On January 21, 2025, President Trump issued an Executive Order titled, “Ending Illegal Discrimination and Restoring Merit Based Opportunity” (the “EO”). The EO seeks to eliminate diversity, equity, and inclusion (“DEI”) and diversity, equity, inclusion, and accessibility (“DEIA”) programs. It also reversed over 60 years of federal contracting requirements that obligated federal contractors to implement affirmative action programs. The EO appears to lay the foundation for enforcement actions initiated by private parties through the qui tam provisions of the False Claims Act (“FCA”). Federal contractors should take note of the fast-approaching deadlines to ensure their compliance with the EO and avoid potential liability under the FCA.
Key Deadlines
- January 21, 2025
The EO directs the Office of Federal Contract Compliance Programs to “immediately cease,” among other things, “[a]llowing or encouraging federal contractors and subcontractors to engage in workforce balancing based on race, color, sex, sexual preference, religion, or national origin.”
- April 21, 2025
The EO provides a grace period for compliance. “Federal contractors may continue to comply with the regulatory scheme in effect on January 20, 2025” for 90 days from the date of the EO— until April 21, 2025.
- May 21, 2025
The EO requires the US Attorney General to produce a report within 120 days— by May 21, 2025— regarding enforcement of federal civil rights laws. The report will likely identify key sectors of concern, outline strategies for encouraging the private sector to “end illegal DEI discrimination,” and recommend a “strategic enforcement plan” that identifies “[l]itigation that would be potentially appropriate for Federal lawsuits, intervention, or statements of interest.”
The EO’s Impacts on Federal Contractors’ Compliance with Federal Civil Rights Laws
The EO purports to “terminate all discriminatory and illegal preferences” and “combat illegal private-sector DEI preferences, mandates, policies, programs, and activities.” Section 3(b)(iii) states that federal contractors and subcontractors shall not consider race, color, sex, sexual preference, religion, or national origin “in ways that violate the Nation’s civil rights laws.”
By extension, Section 3(b)(iv) of the EO requires the inclusion of two new terms in all federal contracts and grants that could give rise to an increased number of false claims.
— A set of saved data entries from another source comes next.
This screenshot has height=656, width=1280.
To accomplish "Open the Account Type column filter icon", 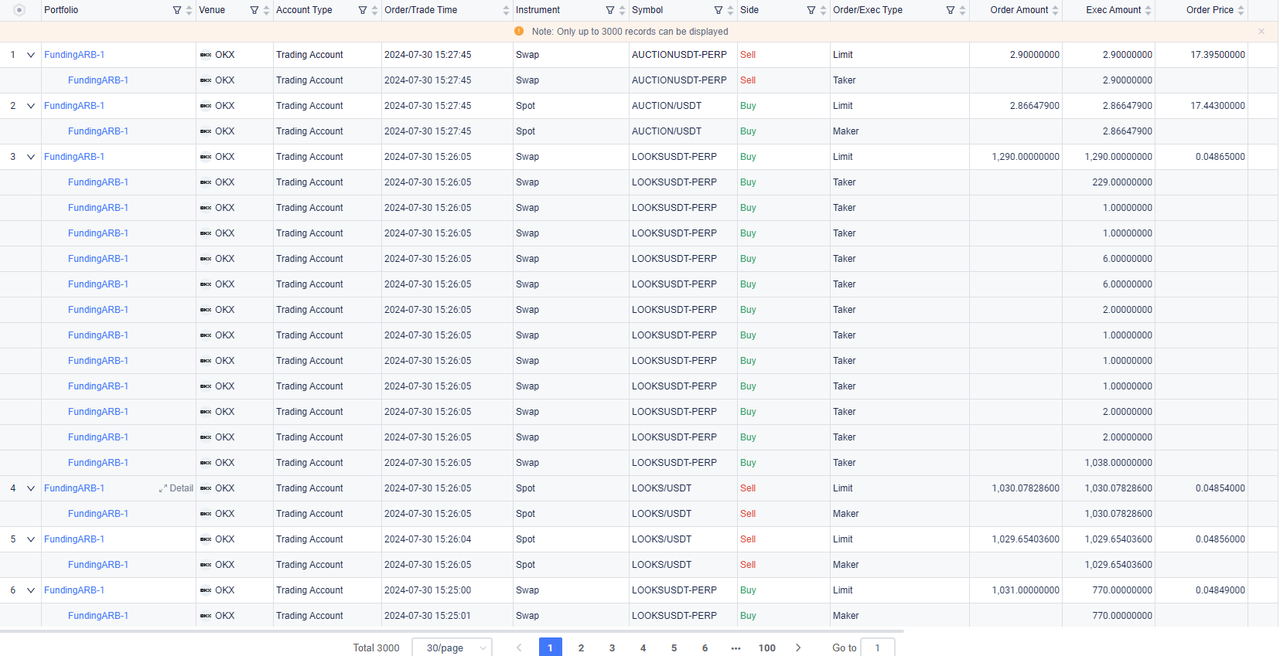I will (362, 10).
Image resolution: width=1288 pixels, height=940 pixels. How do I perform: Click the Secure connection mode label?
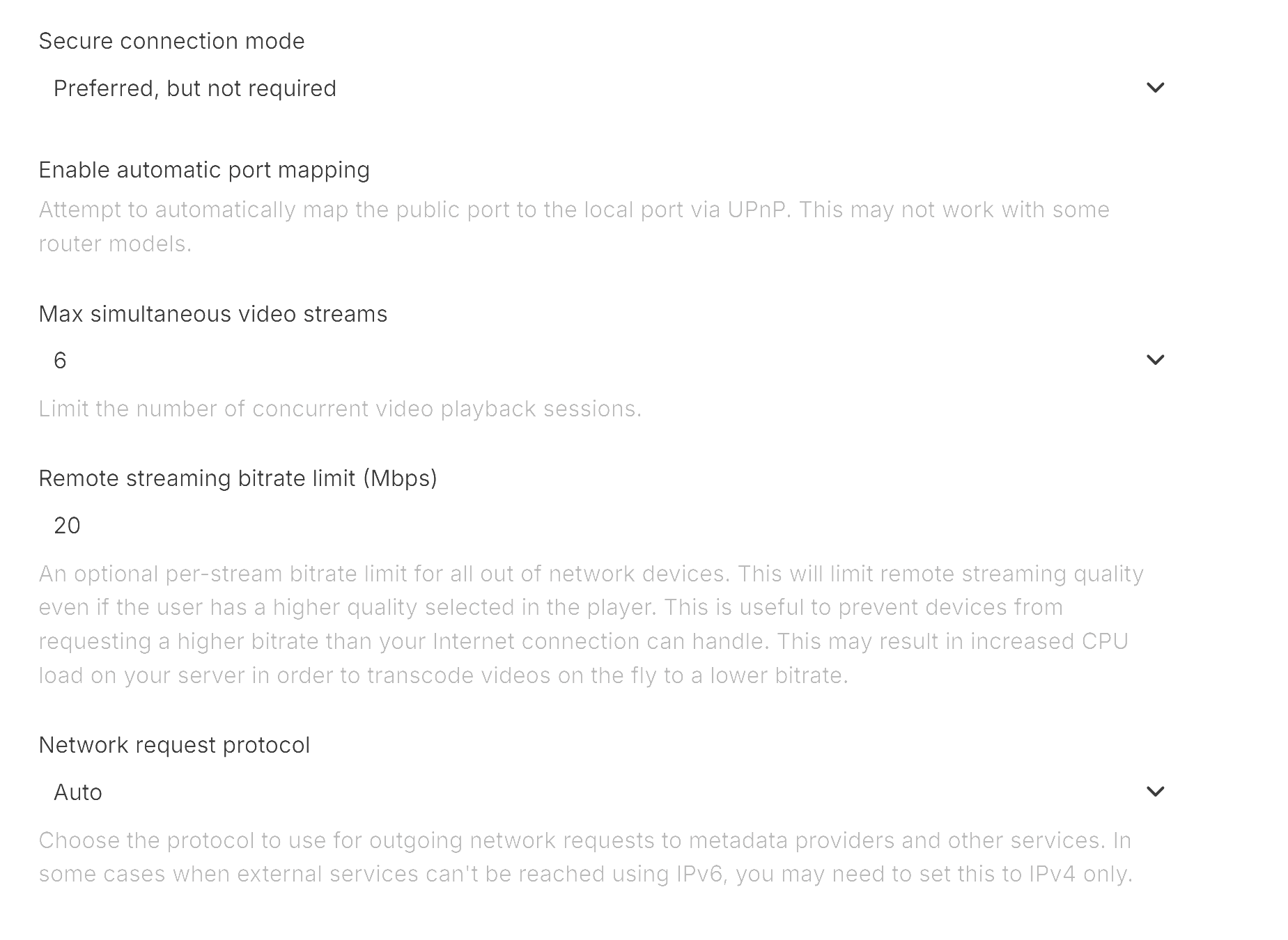pyautogui.click(x=172, y=41)
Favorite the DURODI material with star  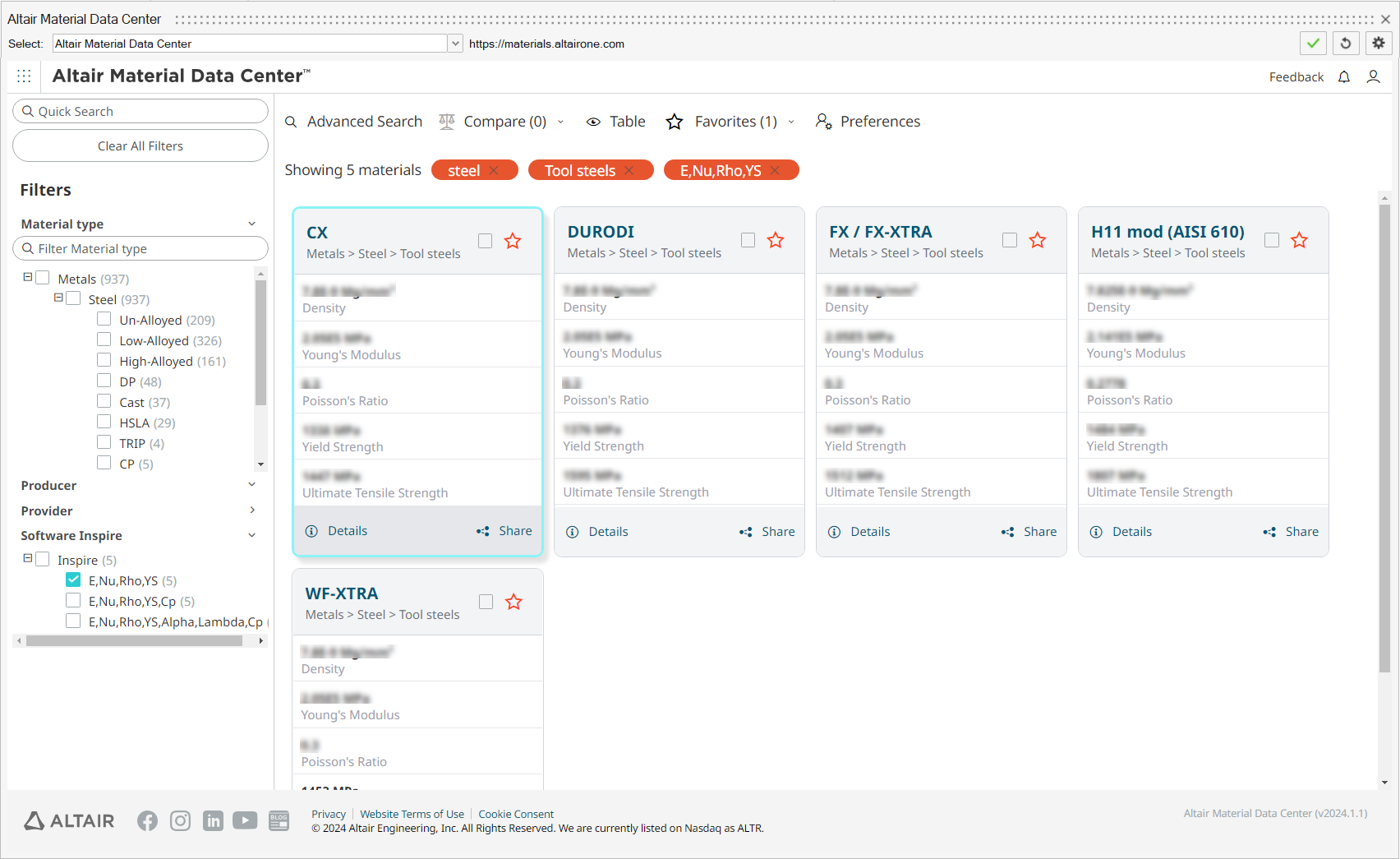coord(775,240)
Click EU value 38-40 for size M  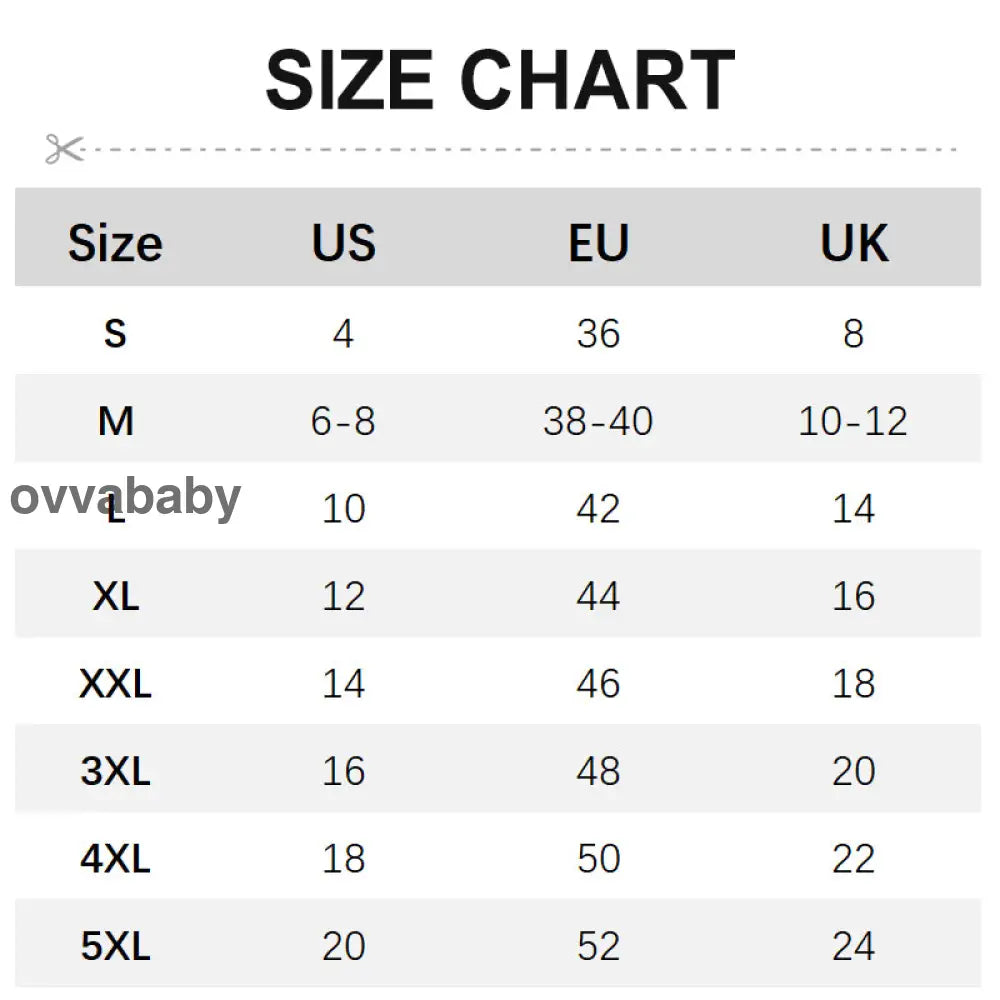click(598, 421)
First, it requires the head of each federal agency to require federal contractors and grant recipients to agree that “its compliance in all respects with all applicable federal anti-discrimination laws is material to the government’s payment decisions” under the FCA. Second, it requires federal contractors and grant recipients to certify that “it does not operate any programs promoting DEI that violate any applicable Federal anti-discrimination laws.”
An Overview of the False Claims Act
The FCA, 31 U.S.C. §§ 3729–3733, makes liable anyone who “knowingly presents, or causes to be presented, a false or fraudulent claim for payment or approval,” or “knowingly makes, uses, or causes to be made or used, a false record or statement material to a false or fraudulent claim[.]” A person acts “knowingly” when they act with actual knowledge, deliberate ignorance, or reckless disregard of the false information submitted. The FCA defines a “claim” as any “request or demand, whether under contract or otherwise, for money or property” that is presented “to an officer, employee, or agent of the United States.” The FCA’s materiality element is expressly referenced in the EO. Fraudulent conduct is “material” when it has the ability or tendency to influence the request for payment at issue. Courts across the United States have recognized multiple theories of liability under the FCA; including, the supply of substandard products or services, false negotiations, bid rigging, defective pricing, and false certification of compliance with federal laws.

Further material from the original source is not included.